**WORK INSTRUCTION:** In the copy, keep every line below as it is and leave out the pictures.

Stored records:
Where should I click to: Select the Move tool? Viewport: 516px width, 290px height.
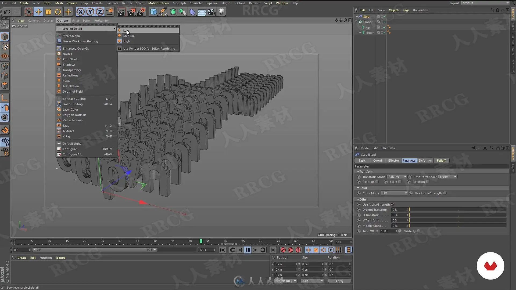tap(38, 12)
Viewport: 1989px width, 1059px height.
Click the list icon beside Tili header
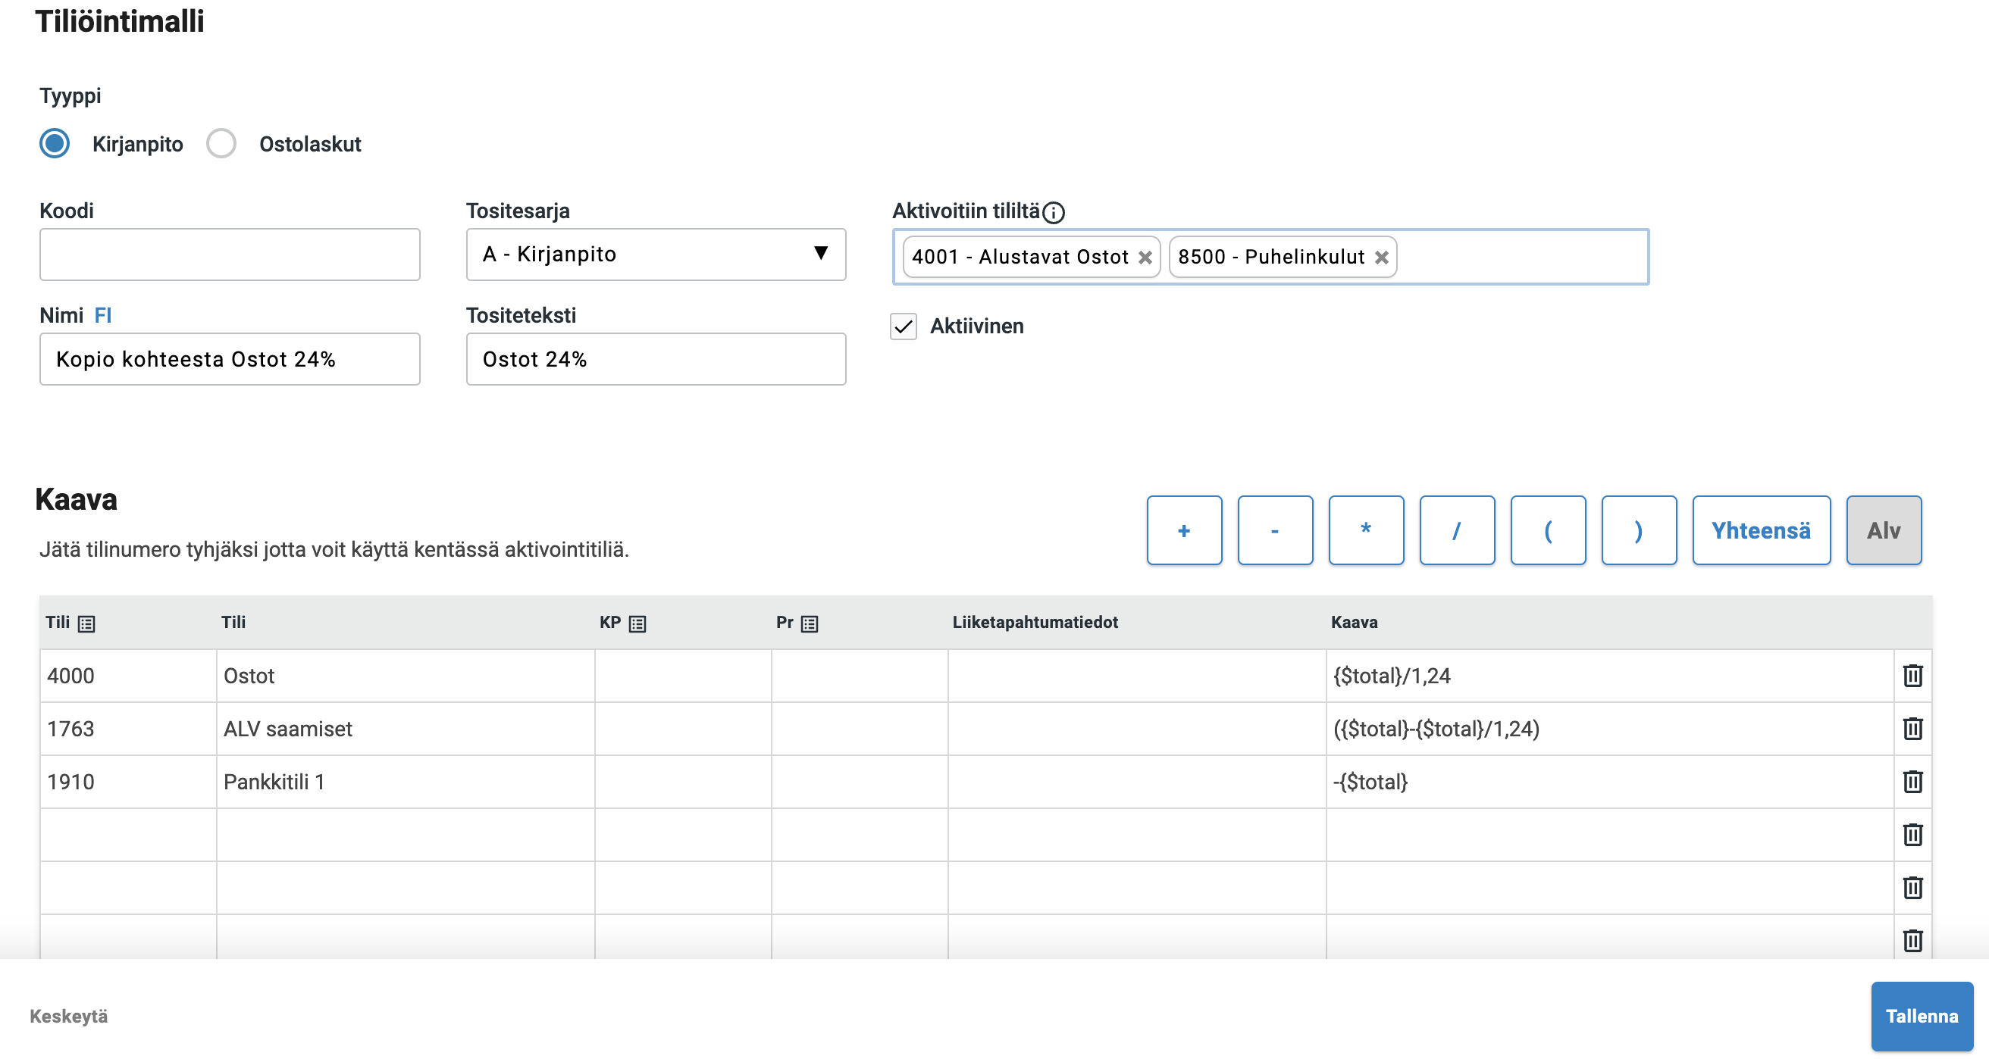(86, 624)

**ANSWER FOR THE TASK:**
Where should I click to: Select the Move tool? Viewport: 516px width, 290px height.
tap(38, 12)
Viewport: 1989px width, 1059px height.
Click the list icon beside Tili header
(86, 624)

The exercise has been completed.